The weird thing is that I just ran a group of animals from the same location in a loop, say Dog 1 (n=2475), Dog 2 (n=2436), Dog 3 (n=2555) and Sheep 1 (n=3228) together and it took 30 minutes to calculate the fits and home ranges, but then I ran Dog 4 (n=2747) and Sheep 1 together separately, and it took over 24 hours despite being a similar amount of data. I also have individuals from another location that has been running for 3 days already...

I have my code written as a function with a loop in it due to the structure of my data (12 locations with multiple individuals at each location):

hr_func <- function(myData, name) {
 
FITS <- AKDES <- list()
 
for(i in 1:length(myData)) {
      
    GUESS <- ctmm.guess(myData[[i]], interactive=FALSE)
   
    FITS[[i]] <- ctmm.fit(myData[[i]], GUESS, method = 'pHREML', trace = 2)
   
  }    
 
  names(FITS) <- names(myData[1:length(myData)])
 
  AKDES <- akde(myData, FITS, weights = TRUE, debias = TRUE, smooth = TRUE,
         trace = 2)
 
  HR_list <- list(FITS, AKDES)
 
  saveRDS(HR_list, file = sprintf("../Results/HRs/hr_output_%s.rds", name))
 
  return(HR_list)
 
}

Am I doing something stupid / wrong somewhere?

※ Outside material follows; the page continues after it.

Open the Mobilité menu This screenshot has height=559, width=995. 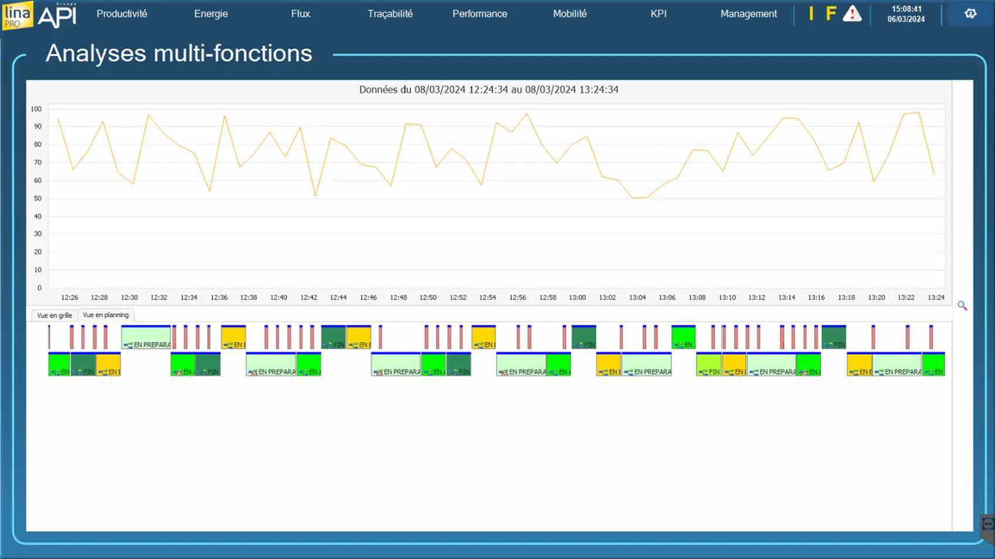pos(569,13)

Any help would be greatly appreciated!

Many thanks,
Beth

Christen Fleming

unread,
May 12, 2022, 1:33:50 PMMay 12
to ctmm R user group
Hi Beth,

FYI, when analyzing data that stops recording when the animal is not moving, and that acceleration information is not accounted for in the movement model, then this induces a bias in the results where you overestimate speed and under estimate velocity correlation, because the model thinks that the individual moves just as much when data are not being collected.

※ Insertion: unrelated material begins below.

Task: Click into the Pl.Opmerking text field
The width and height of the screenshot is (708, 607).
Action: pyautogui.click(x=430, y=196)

You might take a look at my followup post to the other user having computation time issues with weights=TRUE. In their situation, it was just a matter of plotting the sampling intervals and identifying an appropriate time-step argument (dt) for the grid. Their sampling schedule was sufficiently complex so that neither the minimum nor the median time intervals would make great choices. Otherwise I can take a look at a data example if you are still having issues.

The computation time with weights=TRUE and fast=TRUE is proportional to the total period of the data divided by dt, which could differ from the number of locations if there are large gaps in the data. With datasets on the order of only 2k-3k locations, it may be the case that the more exact fast=FALSE, PC='direct' algorithm is fast enough and save yourself from fiddling with dt.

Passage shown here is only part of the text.